Opening in theaters today:
Asteroid City--In Golden Age of Television black and white, a stentorian TV host (Bryan Cranston) tells us that we're about to see a documentary about the writing and staging of a new play. The drama in question is titled Asteroid City, and it's set in a tiny desert community near the impact crater from an ancient meteorite. It's the Cold War mid-'50s in this, Wes Anderson's latest; mushroom clouds blossom in the distance from the occasional nuclear bomb test.
Soon we shift to color, and to a stylized milieu that looks like Midcentury travel-poster art of the southwest. A large roster of characters assembles in Asteroid City, many of them for the convention of the Junior Stargazers, an organization of youthful science prodigies and inventors.
At the center of this ensemble, insofar as it has a center, is a bereaved young photographer (Jason Schwartzman) who hasn't yet broken the news to his kids that their mother has passed on; he's one cabin over from a movie star (Scarlett Johansson) with whom he bonds, as do his son and her daughter. Along with these familial tensions, the gathering sees military intrigues, scientific experiments, quarantine and even alien close encounters.

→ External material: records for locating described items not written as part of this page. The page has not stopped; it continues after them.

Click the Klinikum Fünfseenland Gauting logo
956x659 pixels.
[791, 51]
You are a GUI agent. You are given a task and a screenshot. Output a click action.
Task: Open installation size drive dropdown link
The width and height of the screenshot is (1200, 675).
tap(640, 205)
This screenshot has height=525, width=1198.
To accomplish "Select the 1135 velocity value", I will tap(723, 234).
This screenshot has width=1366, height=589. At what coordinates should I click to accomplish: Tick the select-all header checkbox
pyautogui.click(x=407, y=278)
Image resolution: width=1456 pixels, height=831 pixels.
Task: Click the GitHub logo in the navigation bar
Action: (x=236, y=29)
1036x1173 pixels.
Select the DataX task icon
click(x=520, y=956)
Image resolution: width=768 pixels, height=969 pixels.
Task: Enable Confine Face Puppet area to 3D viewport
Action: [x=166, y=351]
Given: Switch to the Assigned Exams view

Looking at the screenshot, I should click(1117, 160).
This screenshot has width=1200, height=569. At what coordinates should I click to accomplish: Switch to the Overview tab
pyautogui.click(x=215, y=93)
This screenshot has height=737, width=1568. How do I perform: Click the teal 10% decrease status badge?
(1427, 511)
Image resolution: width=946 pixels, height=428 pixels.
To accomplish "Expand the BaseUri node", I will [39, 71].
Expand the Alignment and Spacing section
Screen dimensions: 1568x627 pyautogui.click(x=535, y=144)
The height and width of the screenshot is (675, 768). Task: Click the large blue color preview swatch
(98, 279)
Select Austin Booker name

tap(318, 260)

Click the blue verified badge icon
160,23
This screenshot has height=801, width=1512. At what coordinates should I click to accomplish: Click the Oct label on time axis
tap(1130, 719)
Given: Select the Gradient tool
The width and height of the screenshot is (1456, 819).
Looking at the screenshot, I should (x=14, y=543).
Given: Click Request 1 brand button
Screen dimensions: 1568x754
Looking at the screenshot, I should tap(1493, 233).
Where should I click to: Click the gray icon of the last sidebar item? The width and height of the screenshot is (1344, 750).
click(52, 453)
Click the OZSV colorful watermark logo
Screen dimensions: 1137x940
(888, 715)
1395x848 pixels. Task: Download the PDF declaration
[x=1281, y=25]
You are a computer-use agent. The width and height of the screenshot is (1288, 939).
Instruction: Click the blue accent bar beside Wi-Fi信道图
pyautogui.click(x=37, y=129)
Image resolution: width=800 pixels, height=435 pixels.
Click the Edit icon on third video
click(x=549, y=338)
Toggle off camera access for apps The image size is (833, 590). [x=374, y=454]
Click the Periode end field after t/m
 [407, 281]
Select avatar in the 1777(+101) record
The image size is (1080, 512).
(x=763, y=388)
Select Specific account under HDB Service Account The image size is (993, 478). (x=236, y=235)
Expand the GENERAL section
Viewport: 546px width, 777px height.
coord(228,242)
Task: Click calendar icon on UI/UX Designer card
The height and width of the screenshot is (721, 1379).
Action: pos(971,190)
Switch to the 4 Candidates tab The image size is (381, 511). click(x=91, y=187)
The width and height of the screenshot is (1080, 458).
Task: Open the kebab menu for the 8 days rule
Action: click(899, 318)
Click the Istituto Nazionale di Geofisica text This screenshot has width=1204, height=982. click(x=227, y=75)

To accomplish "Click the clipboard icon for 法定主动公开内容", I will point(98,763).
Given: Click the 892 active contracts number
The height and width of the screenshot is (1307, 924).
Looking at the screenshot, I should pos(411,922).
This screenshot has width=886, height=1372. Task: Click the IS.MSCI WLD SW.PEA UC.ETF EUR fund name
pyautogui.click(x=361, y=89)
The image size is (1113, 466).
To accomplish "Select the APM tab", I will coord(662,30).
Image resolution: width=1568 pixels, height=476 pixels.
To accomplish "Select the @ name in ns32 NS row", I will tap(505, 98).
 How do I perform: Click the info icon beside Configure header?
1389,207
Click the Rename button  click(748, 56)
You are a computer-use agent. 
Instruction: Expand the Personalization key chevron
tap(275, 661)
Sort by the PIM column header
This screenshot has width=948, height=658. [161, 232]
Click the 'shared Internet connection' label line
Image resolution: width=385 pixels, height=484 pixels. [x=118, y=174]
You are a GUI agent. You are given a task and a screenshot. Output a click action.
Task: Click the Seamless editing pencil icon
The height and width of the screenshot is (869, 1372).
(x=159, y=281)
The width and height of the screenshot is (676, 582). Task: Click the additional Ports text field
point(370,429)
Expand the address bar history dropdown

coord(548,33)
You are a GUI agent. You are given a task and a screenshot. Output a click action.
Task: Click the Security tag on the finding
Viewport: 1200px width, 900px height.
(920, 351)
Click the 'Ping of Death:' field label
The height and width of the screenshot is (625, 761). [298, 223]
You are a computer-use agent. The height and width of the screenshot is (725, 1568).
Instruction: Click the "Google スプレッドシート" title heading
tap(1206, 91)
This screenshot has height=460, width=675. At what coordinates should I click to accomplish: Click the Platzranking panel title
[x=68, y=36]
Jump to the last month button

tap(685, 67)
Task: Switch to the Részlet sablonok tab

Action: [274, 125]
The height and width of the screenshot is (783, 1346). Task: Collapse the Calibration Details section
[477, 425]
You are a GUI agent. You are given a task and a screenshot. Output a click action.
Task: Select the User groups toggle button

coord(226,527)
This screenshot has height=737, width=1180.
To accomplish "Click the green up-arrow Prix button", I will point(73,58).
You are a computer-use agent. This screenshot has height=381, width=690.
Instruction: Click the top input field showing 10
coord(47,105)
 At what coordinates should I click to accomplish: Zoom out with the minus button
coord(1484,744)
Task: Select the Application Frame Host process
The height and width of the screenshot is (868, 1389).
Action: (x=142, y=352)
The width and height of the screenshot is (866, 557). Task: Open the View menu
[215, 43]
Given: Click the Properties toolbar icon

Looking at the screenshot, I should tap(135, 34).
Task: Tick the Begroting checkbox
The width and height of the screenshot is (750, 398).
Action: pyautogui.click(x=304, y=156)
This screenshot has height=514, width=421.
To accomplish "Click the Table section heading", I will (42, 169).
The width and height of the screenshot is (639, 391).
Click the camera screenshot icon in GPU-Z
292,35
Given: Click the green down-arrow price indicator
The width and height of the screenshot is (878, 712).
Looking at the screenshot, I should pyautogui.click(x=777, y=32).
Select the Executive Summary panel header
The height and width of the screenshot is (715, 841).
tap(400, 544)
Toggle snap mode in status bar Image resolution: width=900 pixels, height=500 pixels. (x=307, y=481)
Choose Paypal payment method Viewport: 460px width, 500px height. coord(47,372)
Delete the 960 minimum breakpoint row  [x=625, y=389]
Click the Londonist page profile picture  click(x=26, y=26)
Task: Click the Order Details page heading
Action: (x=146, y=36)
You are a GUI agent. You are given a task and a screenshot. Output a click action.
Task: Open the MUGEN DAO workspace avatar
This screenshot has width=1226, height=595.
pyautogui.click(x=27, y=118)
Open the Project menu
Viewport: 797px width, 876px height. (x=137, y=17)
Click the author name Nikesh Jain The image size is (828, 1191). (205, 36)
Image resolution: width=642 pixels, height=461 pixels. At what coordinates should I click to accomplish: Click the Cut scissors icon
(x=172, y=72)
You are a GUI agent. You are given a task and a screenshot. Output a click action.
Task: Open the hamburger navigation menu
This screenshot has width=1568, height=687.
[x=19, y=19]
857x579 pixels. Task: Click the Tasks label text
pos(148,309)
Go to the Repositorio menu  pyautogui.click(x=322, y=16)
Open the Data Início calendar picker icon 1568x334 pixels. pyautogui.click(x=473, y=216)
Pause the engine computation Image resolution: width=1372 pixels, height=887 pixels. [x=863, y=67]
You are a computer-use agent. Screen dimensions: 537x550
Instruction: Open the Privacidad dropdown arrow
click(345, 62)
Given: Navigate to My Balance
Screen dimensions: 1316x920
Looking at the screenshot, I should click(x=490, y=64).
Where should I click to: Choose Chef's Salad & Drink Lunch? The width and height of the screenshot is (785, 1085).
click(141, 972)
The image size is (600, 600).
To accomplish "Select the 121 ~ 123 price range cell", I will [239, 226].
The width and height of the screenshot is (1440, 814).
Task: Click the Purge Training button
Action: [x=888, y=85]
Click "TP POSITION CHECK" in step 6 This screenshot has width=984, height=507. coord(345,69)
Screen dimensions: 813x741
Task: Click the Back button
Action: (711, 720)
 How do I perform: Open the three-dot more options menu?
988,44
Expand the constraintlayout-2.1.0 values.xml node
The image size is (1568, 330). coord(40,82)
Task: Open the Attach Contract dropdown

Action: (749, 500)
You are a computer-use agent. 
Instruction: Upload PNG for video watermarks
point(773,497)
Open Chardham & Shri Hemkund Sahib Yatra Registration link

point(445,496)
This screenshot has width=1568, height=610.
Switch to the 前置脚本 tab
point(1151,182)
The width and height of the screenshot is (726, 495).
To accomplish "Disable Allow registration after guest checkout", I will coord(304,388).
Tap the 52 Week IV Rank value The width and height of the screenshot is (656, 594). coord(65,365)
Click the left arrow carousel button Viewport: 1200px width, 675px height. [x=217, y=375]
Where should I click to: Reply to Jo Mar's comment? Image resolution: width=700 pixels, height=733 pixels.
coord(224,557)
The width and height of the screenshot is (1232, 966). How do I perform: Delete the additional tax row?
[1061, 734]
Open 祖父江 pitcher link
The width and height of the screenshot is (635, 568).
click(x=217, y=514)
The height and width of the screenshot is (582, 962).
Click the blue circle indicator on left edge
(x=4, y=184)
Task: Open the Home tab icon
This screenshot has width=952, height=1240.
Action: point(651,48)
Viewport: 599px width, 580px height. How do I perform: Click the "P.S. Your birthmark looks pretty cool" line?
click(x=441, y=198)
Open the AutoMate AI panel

I really wish I liked this movie better than I did. Anderson is a one-of-a-kind comedic artist, and his 1998 Rushmore is one of my favorite films of the last thirty years. His debut feature Bottle Rocket is a gem as well. Most of his subsequent films have been brilliant but uneven; the best of them, like The Life Aquatic With Steve Zissou and Moonrise Kingdom and The Grand Budapest Hotel, have been flawed near-masterpieces, dazzlingly imagined and acted but marred by heavy-handed touches of sour violence and labored narrative conceits.
All of this is regrettably at work in Asteroid City. It has a beautiful look, the title setting is beguiling, there are patches of funny dialogue (by Anderson and Roman Coppola) and strong visual gags. The cast is without peer for current Hollywood prestige, glamour and chops. The star power is almost too abundant to name; check the poster above for the listing. It's the sort of bunch that only Woody Allen used to be able to command. But all of this, alas, falls short of overcoming Anderson's misguided habits.
Most ruinous is the frame story, about the play. It looks great, but it distances us from the main story while adding no perspective on it that I could see, is of minimal amusement in itself, and diffuses the later part of the picture into hazy anticlimax. But even within the Asteroid City story, Anderson strikes a curiously flat tone. Deadpan is a wonderful comic technique, unless everybody's deadpan, and then it just becomes monotonous.
A couple of the actors, like Liev Schreiber, Tilda Swinton, Hope Davis and Steve Carrell, manage to escape the Jack Webb Sound-Alike Contest and texture their performances a bit. And Tom Hanks, as Schwartzman's dour father-in-law, somehow finds a tone that's fully in keeping with the movie's style but also seems entirely naturalistic. Hanks seems to be indestructible.